* **Problem details**
From the listing below, pull each line that includes "screenshot".

* **Records for processing**
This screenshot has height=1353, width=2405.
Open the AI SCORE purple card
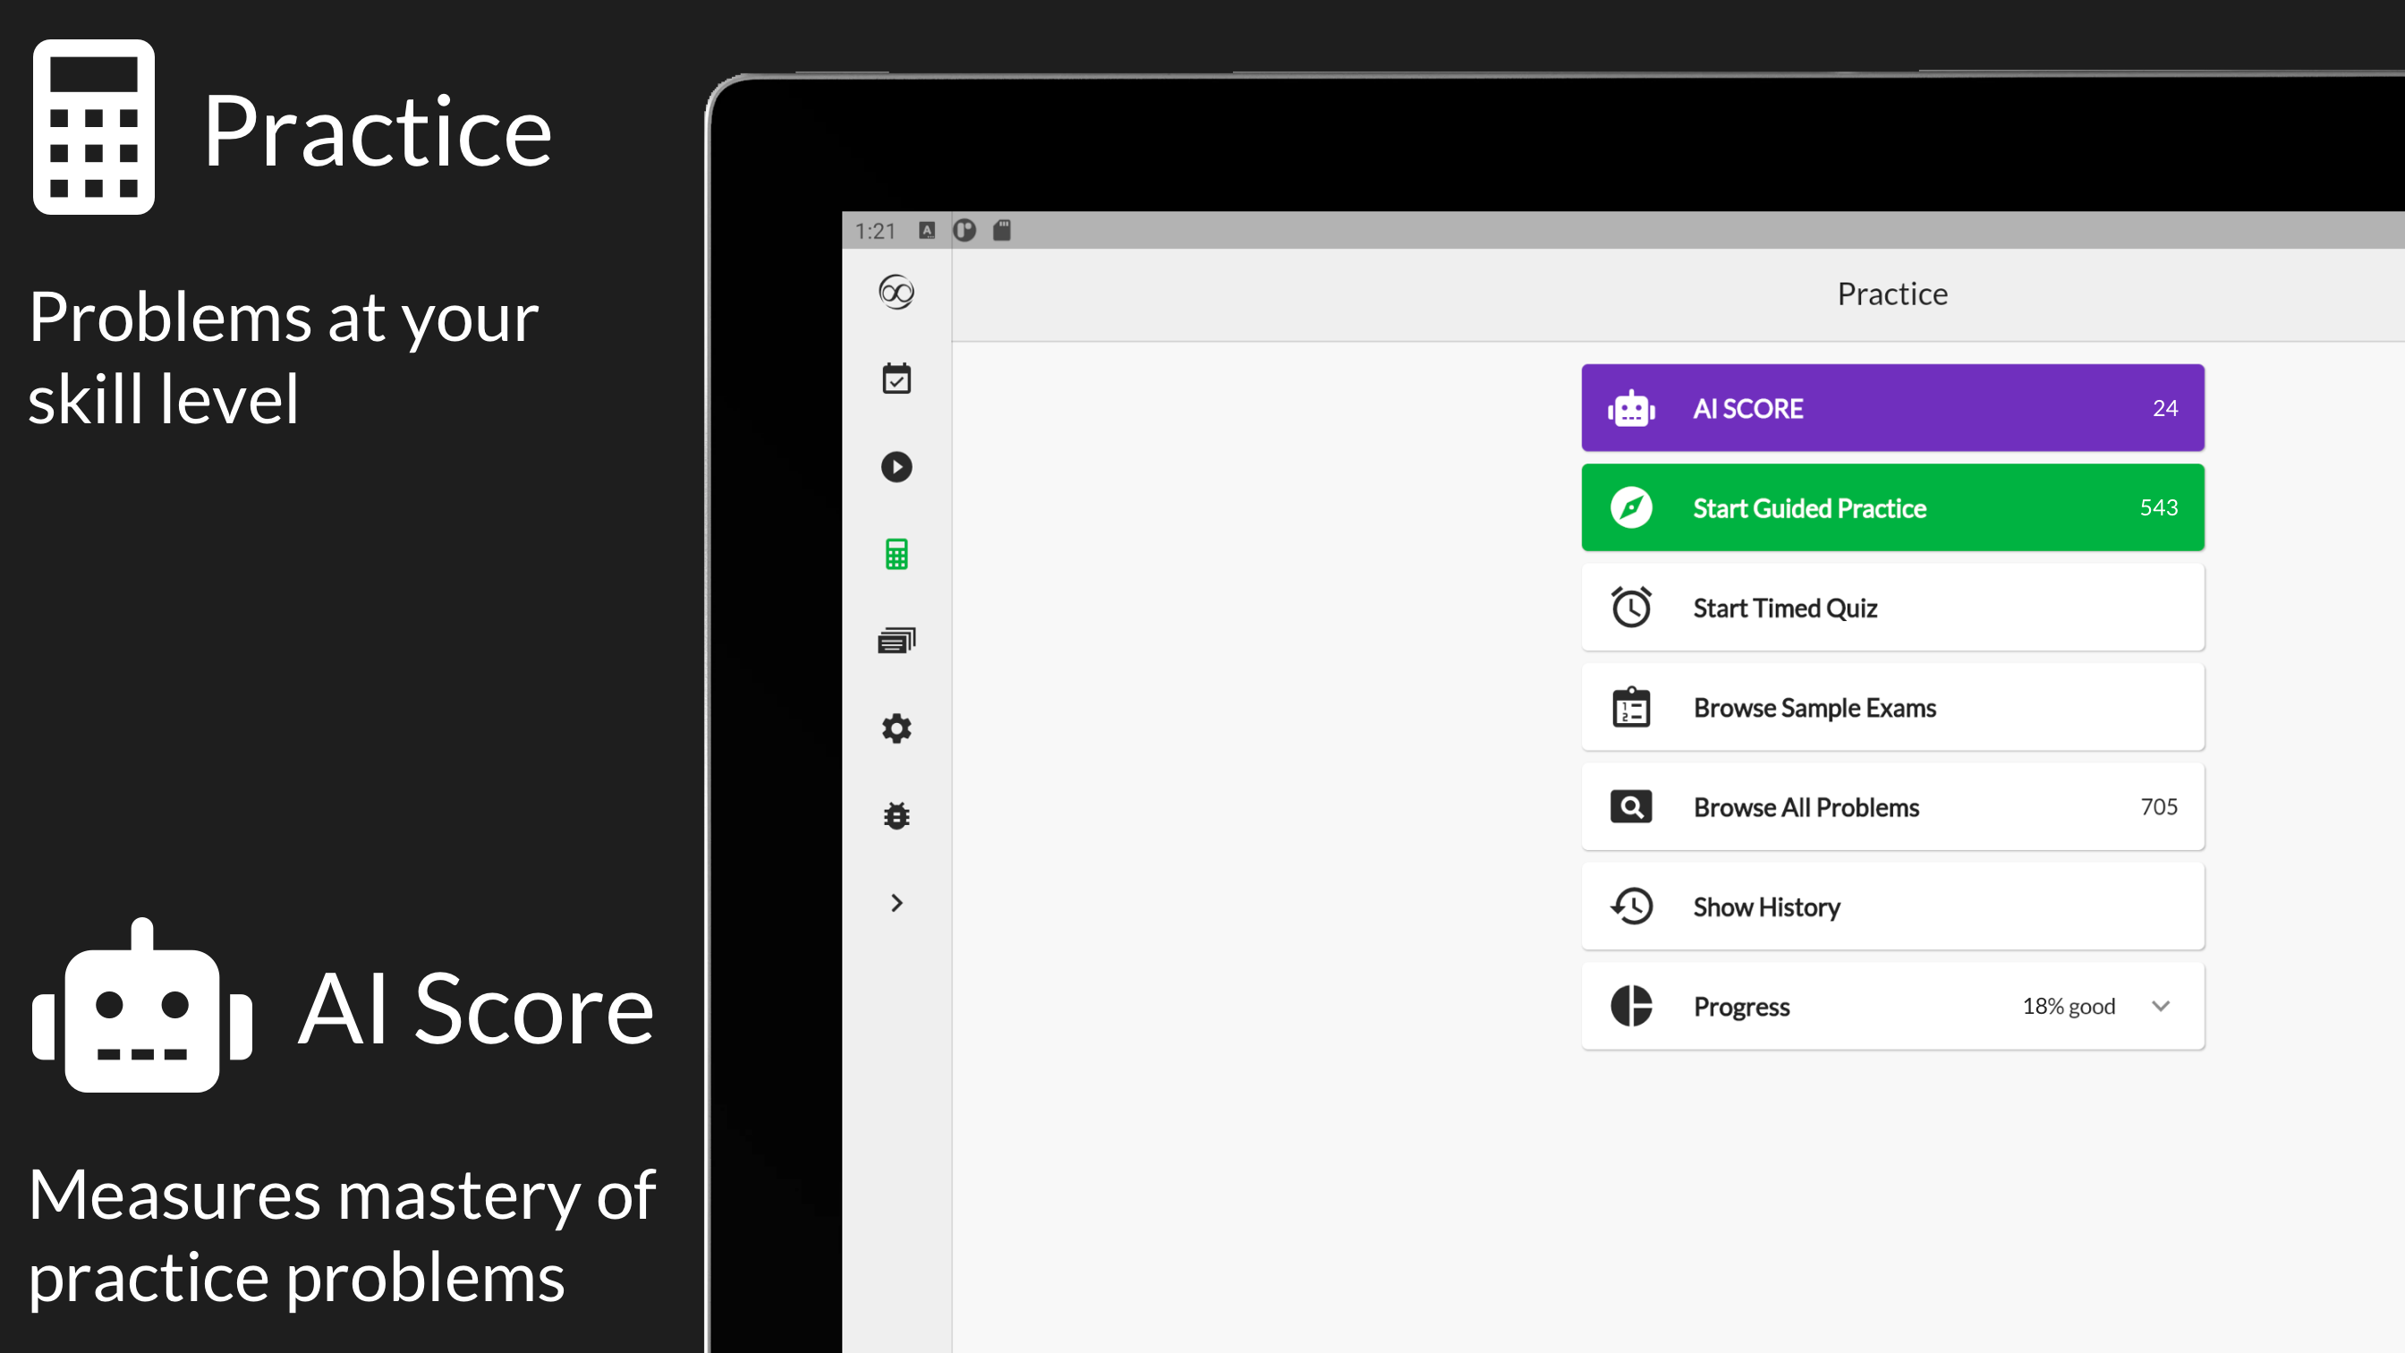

...

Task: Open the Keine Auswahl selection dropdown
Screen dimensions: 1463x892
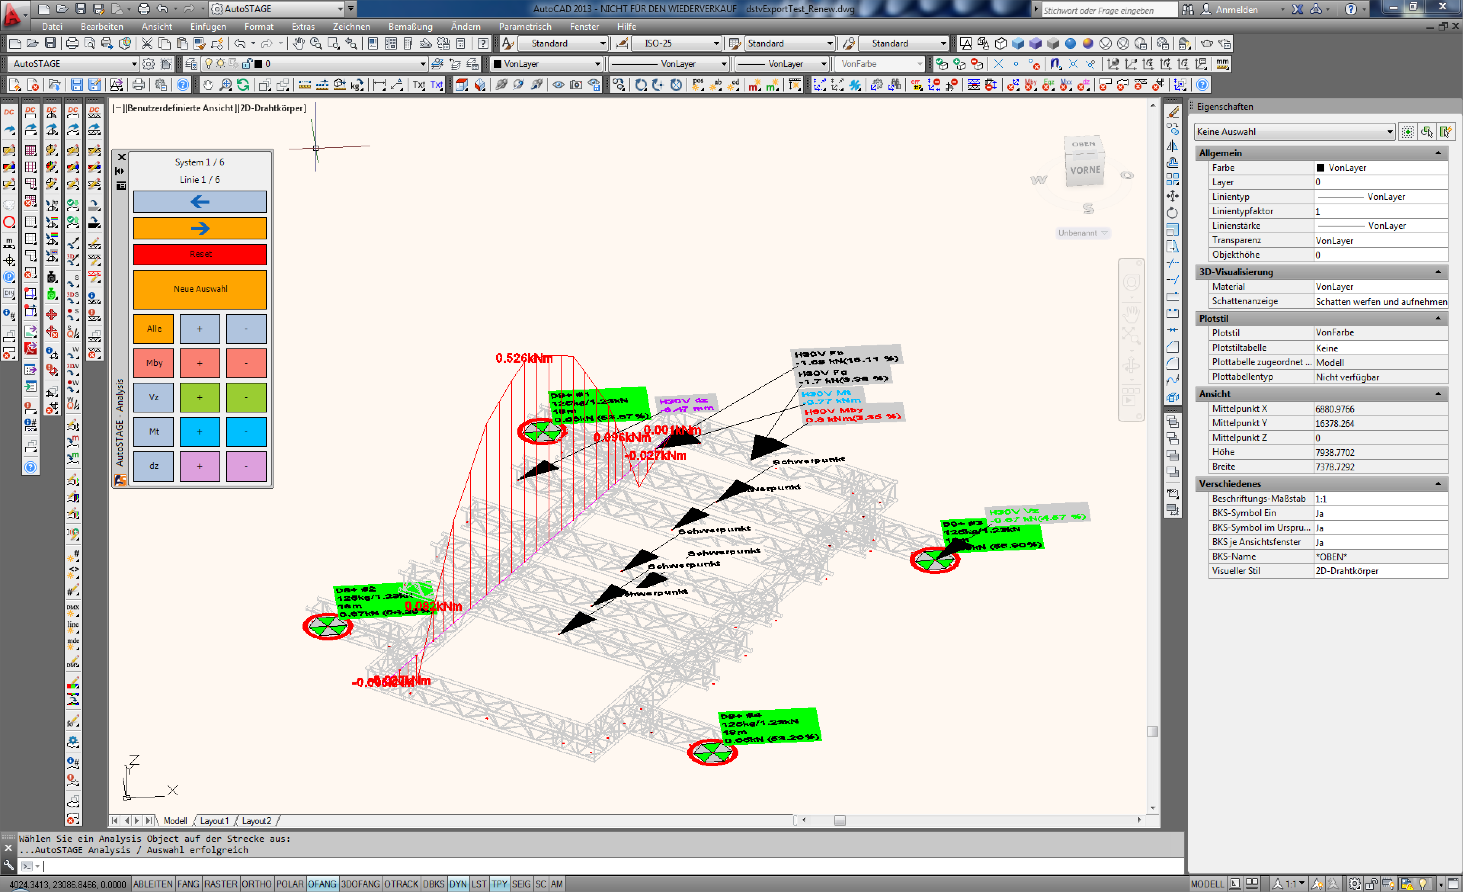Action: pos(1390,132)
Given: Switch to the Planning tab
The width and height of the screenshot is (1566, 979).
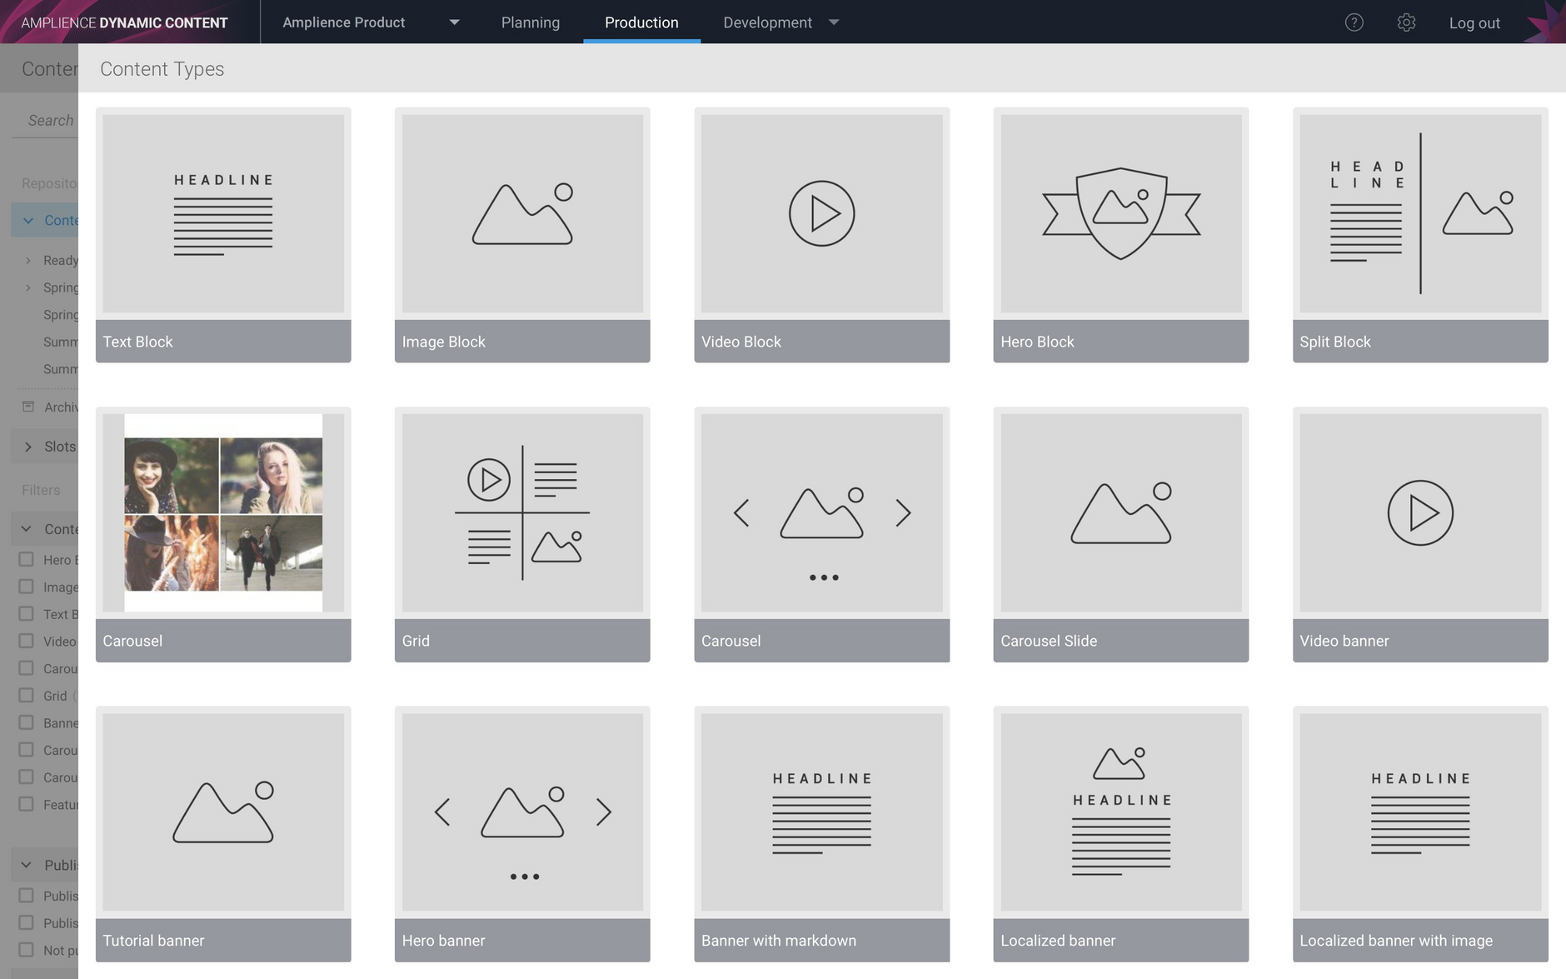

* **Response box**
This screenshot has height=1353, width=2405.
The width and height of the screenshot is (1566, 979).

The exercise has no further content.